CF3-Ph Reductive Elimination from [(Xantphos)Pd(CF3)(Ph)]

CF3-Ph reductive elimination from [(Xantphos)Pd-(Ph)(CF3)] (1) and [(i-Pr-Xantphos)Pd(Ph)(CF3)] (2) has been studied by experimental and computational methods. Complex 1 is cis in the solid state and predominantly cis in solution, undergoing degenerate cis-cis isomerization (Delta G(exp)(not equal) = 13.4 kcal mol(-1); Delta G(calc)(not equal)= 12.8 kcal mol(-1) in toluene) and slower cis trans isomerization (Delta G(calc) = +0.9 kcal mol(-1); Delta G(calc)(not equal) = 21.9 kcal mol(-1)). In contrast, 2 is only trans in both solution and the solid state with trans-2 computed to be 10.2 kcal mol(-1) lower in energy than cis-2. Kinetic and computational studies of the previously communicated (J. Am. Chem.
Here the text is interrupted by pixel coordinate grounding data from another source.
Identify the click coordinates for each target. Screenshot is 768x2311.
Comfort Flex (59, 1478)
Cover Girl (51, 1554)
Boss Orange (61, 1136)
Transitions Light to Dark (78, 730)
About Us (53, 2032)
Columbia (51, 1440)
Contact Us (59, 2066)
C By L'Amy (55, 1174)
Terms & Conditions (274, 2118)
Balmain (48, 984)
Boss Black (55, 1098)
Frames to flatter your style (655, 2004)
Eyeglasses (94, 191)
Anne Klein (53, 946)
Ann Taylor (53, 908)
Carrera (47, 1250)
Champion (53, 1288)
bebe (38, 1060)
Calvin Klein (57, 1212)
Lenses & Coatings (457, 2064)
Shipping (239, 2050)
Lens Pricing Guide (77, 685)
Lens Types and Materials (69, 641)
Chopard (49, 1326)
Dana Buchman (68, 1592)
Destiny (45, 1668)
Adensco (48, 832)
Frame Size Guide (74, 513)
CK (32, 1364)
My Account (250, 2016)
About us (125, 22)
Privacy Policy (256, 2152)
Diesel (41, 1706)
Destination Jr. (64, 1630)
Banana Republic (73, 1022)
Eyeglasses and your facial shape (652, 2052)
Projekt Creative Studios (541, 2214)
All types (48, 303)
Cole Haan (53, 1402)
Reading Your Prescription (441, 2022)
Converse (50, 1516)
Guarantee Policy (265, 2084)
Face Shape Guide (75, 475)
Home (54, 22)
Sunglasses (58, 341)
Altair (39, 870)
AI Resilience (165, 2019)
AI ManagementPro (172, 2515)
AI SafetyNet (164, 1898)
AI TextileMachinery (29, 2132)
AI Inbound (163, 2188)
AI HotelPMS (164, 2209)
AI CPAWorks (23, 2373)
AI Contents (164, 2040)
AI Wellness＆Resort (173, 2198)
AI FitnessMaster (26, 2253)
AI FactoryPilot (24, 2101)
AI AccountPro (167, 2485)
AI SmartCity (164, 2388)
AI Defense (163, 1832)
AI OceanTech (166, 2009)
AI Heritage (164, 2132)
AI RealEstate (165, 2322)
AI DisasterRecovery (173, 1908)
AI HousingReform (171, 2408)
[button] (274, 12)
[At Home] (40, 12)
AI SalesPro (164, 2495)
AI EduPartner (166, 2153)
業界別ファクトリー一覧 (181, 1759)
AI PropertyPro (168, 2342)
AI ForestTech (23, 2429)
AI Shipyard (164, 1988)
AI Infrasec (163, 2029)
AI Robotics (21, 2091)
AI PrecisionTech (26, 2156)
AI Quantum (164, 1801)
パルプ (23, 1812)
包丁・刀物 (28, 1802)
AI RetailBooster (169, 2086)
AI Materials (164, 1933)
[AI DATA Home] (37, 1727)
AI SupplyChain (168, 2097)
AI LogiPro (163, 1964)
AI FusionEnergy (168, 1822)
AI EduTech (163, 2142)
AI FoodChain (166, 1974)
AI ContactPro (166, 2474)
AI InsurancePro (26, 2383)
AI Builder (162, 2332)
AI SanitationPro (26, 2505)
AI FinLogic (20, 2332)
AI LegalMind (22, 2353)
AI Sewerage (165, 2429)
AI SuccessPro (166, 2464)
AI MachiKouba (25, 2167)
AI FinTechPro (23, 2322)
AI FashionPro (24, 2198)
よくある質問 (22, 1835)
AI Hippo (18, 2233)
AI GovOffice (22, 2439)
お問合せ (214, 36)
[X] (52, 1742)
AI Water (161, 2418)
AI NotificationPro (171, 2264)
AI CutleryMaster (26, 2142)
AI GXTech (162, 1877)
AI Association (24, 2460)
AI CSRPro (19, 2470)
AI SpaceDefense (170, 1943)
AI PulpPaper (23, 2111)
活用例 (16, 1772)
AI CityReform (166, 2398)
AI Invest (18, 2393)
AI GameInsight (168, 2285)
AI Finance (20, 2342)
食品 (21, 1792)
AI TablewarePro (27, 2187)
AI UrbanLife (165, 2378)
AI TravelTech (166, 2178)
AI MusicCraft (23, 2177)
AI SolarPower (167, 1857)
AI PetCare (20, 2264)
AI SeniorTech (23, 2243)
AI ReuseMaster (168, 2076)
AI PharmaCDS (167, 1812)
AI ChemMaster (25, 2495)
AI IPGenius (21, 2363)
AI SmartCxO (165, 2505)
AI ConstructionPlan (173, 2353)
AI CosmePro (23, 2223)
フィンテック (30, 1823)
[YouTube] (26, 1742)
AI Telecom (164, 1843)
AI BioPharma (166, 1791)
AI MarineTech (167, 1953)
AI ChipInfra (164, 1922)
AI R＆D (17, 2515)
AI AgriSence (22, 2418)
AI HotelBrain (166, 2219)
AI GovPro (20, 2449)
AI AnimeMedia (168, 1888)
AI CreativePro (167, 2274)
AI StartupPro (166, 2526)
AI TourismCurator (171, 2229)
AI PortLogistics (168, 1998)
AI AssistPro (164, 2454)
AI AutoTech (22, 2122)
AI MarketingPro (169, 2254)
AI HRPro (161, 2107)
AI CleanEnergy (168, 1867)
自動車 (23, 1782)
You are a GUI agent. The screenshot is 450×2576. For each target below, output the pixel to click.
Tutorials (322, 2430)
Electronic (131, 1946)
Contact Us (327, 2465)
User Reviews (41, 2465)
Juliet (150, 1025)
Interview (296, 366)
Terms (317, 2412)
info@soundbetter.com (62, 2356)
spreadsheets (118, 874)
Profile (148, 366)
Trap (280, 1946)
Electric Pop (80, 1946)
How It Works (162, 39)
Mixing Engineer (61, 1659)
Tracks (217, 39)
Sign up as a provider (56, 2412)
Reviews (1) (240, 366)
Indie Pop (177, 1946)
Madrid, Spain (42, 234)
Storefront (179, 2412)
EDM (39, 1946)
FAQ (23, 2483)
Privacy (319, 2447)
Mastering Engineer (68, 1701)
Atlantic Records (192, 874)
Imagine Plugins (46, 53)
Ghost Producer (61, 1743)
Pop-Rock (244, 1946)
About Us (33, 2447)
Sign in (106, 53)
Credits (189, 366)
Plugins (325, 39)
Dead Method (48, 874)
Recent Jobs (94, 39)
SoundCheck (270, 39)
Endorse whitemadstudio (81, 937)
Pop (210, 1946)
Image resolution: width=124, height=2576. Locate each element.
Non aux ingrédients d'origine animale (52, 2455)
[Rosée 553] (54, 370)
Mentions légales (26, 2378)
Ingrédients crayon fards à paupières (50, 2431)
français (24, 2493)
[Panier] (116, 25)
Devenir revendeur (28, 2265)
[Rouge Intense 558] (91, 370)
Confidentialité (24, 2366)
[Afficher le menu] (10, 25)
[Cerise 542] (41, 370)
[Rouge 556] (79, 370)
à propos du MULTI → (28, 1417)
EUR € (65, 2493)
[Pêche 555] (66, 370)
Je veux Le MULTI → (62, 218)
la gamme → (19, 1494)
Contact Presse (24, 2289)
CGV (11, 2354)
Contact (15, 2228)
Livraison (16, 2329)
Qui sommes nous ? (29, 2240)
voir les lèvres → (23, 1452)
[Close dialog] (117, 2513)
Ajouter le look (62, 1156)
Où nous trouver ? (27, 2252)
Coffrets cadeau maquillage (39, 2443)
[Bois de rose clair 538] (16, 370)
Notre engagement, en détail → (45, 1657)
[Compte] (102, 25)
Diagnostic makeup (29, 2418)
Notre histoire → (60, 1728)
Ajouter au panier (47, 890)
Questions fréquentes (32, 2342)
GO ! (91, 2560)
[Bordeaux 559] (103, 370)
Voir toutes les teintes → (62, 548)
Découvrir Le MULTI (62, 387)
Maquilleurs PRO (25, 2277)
Soc. 2006, 128, 12644), remarkably facile CF3 Ph reductive elimination from 1 suggest that the process does not require P-Pd bond dissociation but rather occurs directly from cis-1. The experimentally determined activation parameters (Delta H-not equal = 25.9 +/- 2.6 kcal mol(-1); Delta S-not equal = 6.4 +/- 7.8 e.u.) are in excellent agreement with the computed data (Delta H-calc(not equal) = 24.8 kcal mol(-1); Delta G(calc)(not equal), = 25.0 kcal mol(-1)). Delta G(calc)(not equal) for CF3-Ph reductive elimination from cis-2 is only 24.0 kcal mol(-1); however, the overall barrier relative to trans-2 is much higher (Delta G(calc)(not equal) = 34.2 kcal mol(-1)) due to the need to include the energetic cost of trans-cis isomerization. This is consistent with the higher thermal stability of 2 that decomposes to PhCF3 only at 100 degrees C and even then only in a sluggish and less selective manner. The presence of excess Xantphos has a minor decelerating effect on the decomposition of 1. A steady slight decrease in k(obs) in the presence of 1 and 2 equiv of Xantphos then plateaus at [Xantphos]:1 = 5, 10, and 20. Specific molecular interactions between 1 and Xantphos are not involved in this kinetic effect (NMR, T-1 measurements). A deduced kinetic scheme accounting for the influence of extra Xantphos involves the formation of cis-[(eta(1)-Xantphos)(2)Pd(Ph)(CF3)] that, by computation, is predicted to access reductive elimination of CF3-Ph with Delta G(calc)(not equal), = 22.8 kcal mol(-1).